**EXERCISE AIM**
Pick up the notes on writing ELT audio and video materials where they stop, and keep writing them past their last sentence.

**SOURCE DOCUMENT**
-- begin --

You can also add features such as fillers, false starts, contracted forms, slang and more. This may depend on the publisher and the purpose of the materials (developing language or developing listening skills?), as some markets are resistant to this and prefer the more ‘polished’ nature of traditonal coursebook audio. One audience member mentioned the difference between spoken and written grammar, and there was some discussion of the fact that spoken grammar has only recently started to appear in published materials.

Target language needs to be balanced with incidental language.

Increase the amount of turn-taking to make audio more manageable for students, particularly at lower levels.

Stick to a limited number of speakers, and differentiate them through accent, gender and use of names to help SS follow the turn-taking.

Video helps you to show context, whereas you need to set up the situation more clearly if you’re writing an audio script. With video, don’t state the obvious. Show, don’t tell.

To add drama to your scripts, we can learn from Kurt Vonnegut. He said that in a good story you need to have a clear central character who wants something. You can then add drama by applying the ‘try it three times’ rule. The first two times the character fails to get what they want, but on the third attempt they succeed. This can give you more opportunities to showcase the target language, and in a more natural way than a short two or three line dialogue might. It also gives you the opportunity to add characterisation.

The final idea was to video the same scene twice, once running smoothly, and the second with the ‘try it three times’ rule. Students can watch both and compare the difference.

John has many ideas for writing materials on his blog, and has written a book about writing audio and video scripts for ELT Teacher2Writer. Here are his slides from the presentation.

Writing ELT activites for authentic video and film – Kieran Donaghy and Anna Whitcher

Kieran is the man behind the very successful Film English website on which the majority of the videos have little or no dialogue. He’s particularly interested in exploiting images used in film. Anna is an ELT film-maker, and her opening quote was that there is an increased demand for authors who can write for video, film-makers and script-writers, so this is definitely an area to develop your skills in if you want to get into materials writing. Together they’ve written a book for ELT Teacher2Writer including many more ideas than those below.

Videos need to be consciously integrated into course material, rather than used as an add-on or as glorified listening comprehension. It particularly needs to match the topic, with a language fit as secondary. To aid comprehension, follow these guidelines:

  • Use dialogue which is clearly enunciated and not too fast.
  • Include a high degree of visual support.
  • Ensure the soundtrack is not too loud or distracting.
  • Have only one person or character speaking at a time.
  • Include supporting, titles, subtitles or graphics.
  • Reduce the number of dialects and/or strong regional accents.
  • Use a slow, clear voiceover or narration.

Keep videos to 2-5 minutes to hold the attention, and make repeat viewings easier to fit in. Try to use different activities for each viewing. When choosing a video, consider the relevance and interest of the topic, the cultural backgrounds of your students, and their experience of the world. You can also ask your students about the kinds of videos they enjoy watching. Vimeo Staff Picks, Future Shorts, BBC Earth and National Geographic are good places to look for videos.

Once you’ve chosen one, follow a three-step approach to exploit it. Editors often recommend the structure and/or the kind of activities they would like you to use, and you should ask if they don’t.

-- end --

**PROVIDED DATA**
-- begin --

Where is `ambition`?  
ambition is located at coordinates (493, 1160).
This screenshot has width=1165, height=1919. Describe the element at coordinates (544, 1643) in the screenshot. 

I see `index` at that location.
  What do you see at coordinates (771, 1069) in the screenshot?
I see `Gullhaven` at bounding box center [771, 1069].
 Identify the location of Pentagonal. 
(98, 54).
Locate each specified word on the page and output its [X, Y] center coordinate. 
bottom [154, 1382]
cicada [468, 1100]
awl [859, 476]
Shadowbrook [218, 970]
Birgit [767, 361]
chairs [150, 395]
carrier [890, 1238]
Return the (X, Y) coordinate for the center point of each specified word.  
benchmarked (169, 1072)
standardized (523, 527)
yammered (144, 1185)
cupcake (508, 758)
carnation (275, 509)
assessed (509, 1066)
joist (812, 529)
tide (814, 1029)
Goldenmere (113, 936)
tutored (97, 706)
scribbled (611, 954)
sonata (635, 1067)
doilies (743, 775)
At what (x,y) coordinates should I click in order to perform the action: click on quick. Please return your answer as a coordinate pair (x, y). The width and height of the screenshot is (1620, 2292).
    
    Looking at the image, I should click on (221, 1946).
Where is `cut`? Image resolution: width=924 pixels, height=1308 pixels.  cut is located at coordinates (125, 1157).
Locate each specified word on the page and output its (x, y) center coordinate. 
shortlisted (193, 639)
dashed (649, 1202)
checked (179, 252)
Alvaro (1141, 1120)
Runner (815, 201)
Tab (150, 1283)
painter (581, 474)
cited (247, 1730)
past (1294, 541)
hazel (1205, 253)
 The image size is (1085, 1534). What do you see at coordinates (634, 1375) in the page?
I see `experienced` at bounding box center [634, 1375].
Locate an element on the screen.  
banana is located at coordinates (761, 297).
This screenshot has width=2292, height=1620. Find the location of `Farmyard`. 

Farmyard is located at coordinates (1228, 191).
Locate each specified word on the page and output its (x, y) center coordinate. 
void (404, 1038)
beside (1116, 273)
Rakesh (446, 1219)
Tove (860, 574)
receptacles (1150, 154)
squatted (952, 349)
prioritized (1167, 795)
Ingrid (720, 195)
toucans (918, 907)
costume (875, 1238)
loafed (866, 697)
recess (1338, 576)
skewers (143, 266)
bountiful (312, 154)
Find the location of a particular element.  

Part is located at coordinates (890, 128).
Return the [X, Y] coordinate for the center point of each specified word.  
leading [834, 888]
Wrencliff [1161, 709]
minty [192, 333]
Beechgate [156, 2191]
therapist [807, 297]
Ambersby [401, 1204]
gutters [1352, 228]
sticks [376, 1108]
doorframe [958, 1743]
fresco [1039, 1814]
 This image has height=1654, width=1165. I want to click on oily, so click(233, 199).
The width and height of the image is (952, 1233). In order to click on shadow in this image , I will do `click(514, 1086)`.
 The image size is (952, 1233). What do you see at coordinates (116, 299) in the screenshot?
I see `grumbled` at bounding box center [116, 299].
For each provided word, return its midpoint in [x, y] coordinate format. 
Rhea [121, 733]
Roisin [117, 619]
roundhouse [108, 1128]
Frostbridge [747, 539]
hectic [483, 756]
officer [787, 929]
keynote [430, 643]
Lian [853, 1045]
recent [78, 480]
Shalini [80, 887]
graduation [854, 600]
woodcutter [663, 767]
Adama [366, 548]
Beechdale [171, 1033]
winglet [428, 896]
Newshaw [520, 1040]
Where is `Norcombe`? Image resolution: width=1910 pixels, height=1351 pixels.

-- end --

**REPLY**
  1. Pre-viewing
    e.g. Look at the stills and have a discussion/complete the sentences with the missing words. (could be used to pre-teach vocabulary)
    Match collocations.
    Complete a summary/review.
  2. While viewing
    Don’t overload the students at this stage – stick to short answer tasks like true/false or ‘Number the sentences in the order you hear them’. The answers should be from the video, not from their knowledge of the world. Ask questions in the same order as they are in the video, and spread them evenly throughout.
  3. Post viewing
    Draw out the key concepts of the video in some way, for example through a discussion or a longer project. Students could also make their own version of the video or a follow-up to it.

Does a corpus have the answer? Corpus tools for ELT writers – Julie Moore

Julie started by telling us that she can’t imagine writing materials without a corpus, and once she told us the range of things she uses it for, I’m not surprised!

  • Ask questions like ‘How do we use…?’ ‘Do we say…?’ ‘Which is the most common…?’ ‘What’s the difference between…?’
  • Find natural examples.
  • Get inspiration for the context you introduce language in.
  • Search for collocations. Once you’ve found that a collocate exists, click through to read examples.
  • Expand the range of words which you collocate with a key word.
  • Check your intuitions.
  • Find phrases and chunks of language.
  • Do a ‘context search’ to find words around the key word, accounting for variable collocations or ones which might have other words in the middle of them.
  • Examine British/American/global English variations.

Corpora can’t do everything though. They’re not good for:

  • Searching for language features that don’t involve specific language chunks, e.g. present continuous to talk about the future.
  • Getting longer stretches of complete texts – these are still subject to copyright. This also makes it difficult to use corpus examples for things like discourse markers which require longer texts.

SketchEngine is a good tool for searching within corpora. Know your corpus! Think about British v. American English, the kind of texts used to build the corpus (e.g. newspapers, stories, academic journals…), spoken v. written language, expert v. student writers… Choose a corpus based on the text types your students will have to produce. Here are some ways you can access a corpus:

Ways of accessing a corpus

Other useful tools you can use to analyse language are Vocab Kitchen (breaks down the language in a text by level), Google NGram Viewer (showing changes in language use over time) and the Macmillan Online Dictionary. Dictionaries with CD-ROMs in them are particularly useful because of the advanced search tools which are often available on them. Julie has put more information about using these tools on her blog.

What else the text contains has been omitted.